The entropy regularization term encourages smoothness in the transport plan $ P $ and in the scalars $ s_1, \dots, s_K $. As $\varepsilon$ becomes smaller, the relaxation becomes closer to the original COT problem.

### Primal-Dual Formulation

The corresponding primal-dual formulation of the entropic relaxation is:

$$
\max_{u, v \in \mathbb{R}^n; \, t \in \mathbb{R}^{K+L}} \min_{P, s} L(u, v, t; P, s)
$$

where the Lagrangian $ L(u, v, t; P, s) $ is defined as:

$$
L(u, v, t; P, s) := \varepsilon \langle P, \log P \rangle + \langle C, P \rangle - \langle u, P\mathbf{1} - a \rangle - \langle v, P^T\mathbf{1} - b \rangle + \varepsilon \sum_{k=1}^K s_k \log s_k + \sum_{k=1}^K t_k s_k + \sum_{m=1}^{K+L} h_m \langle D_m, P \rangle
$$

We define the Lyapunov function as:

$$
f(u, v, t) = \min_{P, s} L(u, v, t; P, s).
$$

The corresponding intermediate transport plan $ P_\varepsilon(u, v, t) $ is given by:

$$
P_\varepsilon (u,v,t) = \exp \left( \frac{1}{\varepsilon} \left( -C + \sum_{m=1}^{K+L} t_m D_m + u \mathbf{1}^T + \mathbf{1} v^T \right) - 1 \right).
$$

The Lyapunov function $ f(u, v, t) $ has the following explicit formulation:

$$
f(u, v, t) = -\varepsilon \sum_{1 \leq i, j \leq n} \exp \left( \frac{1}{\varepsilon} \left( -C_{ij} + \sum_{m=1}^{K+L} t_m (D_m)_{ij} + u_i + v_j \right) - 1 \right)
+ \sum_{i=1}^n u_i a_i + \sum_{j=1}^n v_j b_j - \varepsilon \sum_{k=1}^K \exp \left( - \frac{1}{\varepsilon} t_k - 1 \right)
$$

By the minimax theorem, solving the entropic relaxation problem is equivalent to maximizing $f$. After maximizing for $(u, v, t)$, the corresponding optimal transport plan $ P_\varepsilon^* $ is a smoothed approximation of the original transport matrix $P$. As $\varepsilon \to 0$, the solution $ P_\varepsilon $ converges to the optimal solution of the original CLP problem.

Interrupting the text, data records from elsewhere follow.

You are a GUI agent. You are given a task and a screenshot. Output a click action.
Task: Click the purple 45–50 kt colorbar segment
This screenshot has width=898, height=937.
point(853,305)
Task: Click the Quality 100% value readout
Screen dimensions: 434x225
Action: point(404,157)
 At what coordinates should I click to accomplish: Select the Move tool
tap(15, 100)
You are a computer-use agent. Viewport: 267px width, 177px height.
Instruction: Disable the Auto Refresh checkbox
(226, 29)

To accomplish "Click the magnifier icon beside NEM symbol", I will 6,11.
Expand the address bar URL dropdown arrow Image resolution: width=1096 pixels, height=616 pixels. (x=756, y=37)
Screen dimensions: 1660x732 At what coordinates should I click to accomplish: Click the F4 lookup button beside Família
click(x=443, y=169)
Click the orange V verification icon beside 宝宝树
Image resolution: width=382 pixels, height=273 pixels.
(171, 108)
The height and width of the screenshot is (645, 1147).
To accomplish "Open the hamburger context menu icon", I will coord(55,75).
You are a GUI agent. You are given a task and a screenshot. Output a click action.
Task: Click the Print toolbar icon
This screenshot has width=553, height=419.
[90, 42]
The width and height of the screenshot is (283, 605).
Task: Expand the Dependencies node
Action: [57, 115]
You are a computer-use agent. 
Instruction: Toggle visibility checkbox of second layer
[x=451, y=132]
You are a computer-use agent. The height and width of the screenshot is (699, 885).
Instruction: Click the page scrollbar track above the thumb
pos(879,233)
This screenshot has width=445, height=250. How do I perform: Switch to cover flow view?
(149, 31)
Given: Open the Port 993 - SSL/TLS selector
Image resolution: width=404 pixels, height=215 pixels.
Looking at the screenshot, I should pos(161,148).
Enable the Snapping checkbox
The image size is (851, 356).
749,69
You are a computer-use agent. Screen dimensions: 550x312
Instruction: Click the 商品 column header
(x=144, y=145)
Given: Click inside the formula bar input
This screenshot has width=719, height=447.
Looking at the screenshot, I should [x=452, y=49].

### Constrained Sinkhorn Solver

The `ConstrainedSinkhorn` class is an implementation of the Sinkhorn algorithm tailored for regularized optimal transport with additional constraints. It is designed to solve constrained linear problem (CLP) problems. 

The algorithm iteratively computes a transport plan that satisfies the marginal constraints (given by `a` and `b`) while minimizing the transportation cost subject to the constraints. The solver utilizes both Sinkhorn scaling steps and Newton steps to ensure convergence, with additional flexibility provided by a dual-optimization approach.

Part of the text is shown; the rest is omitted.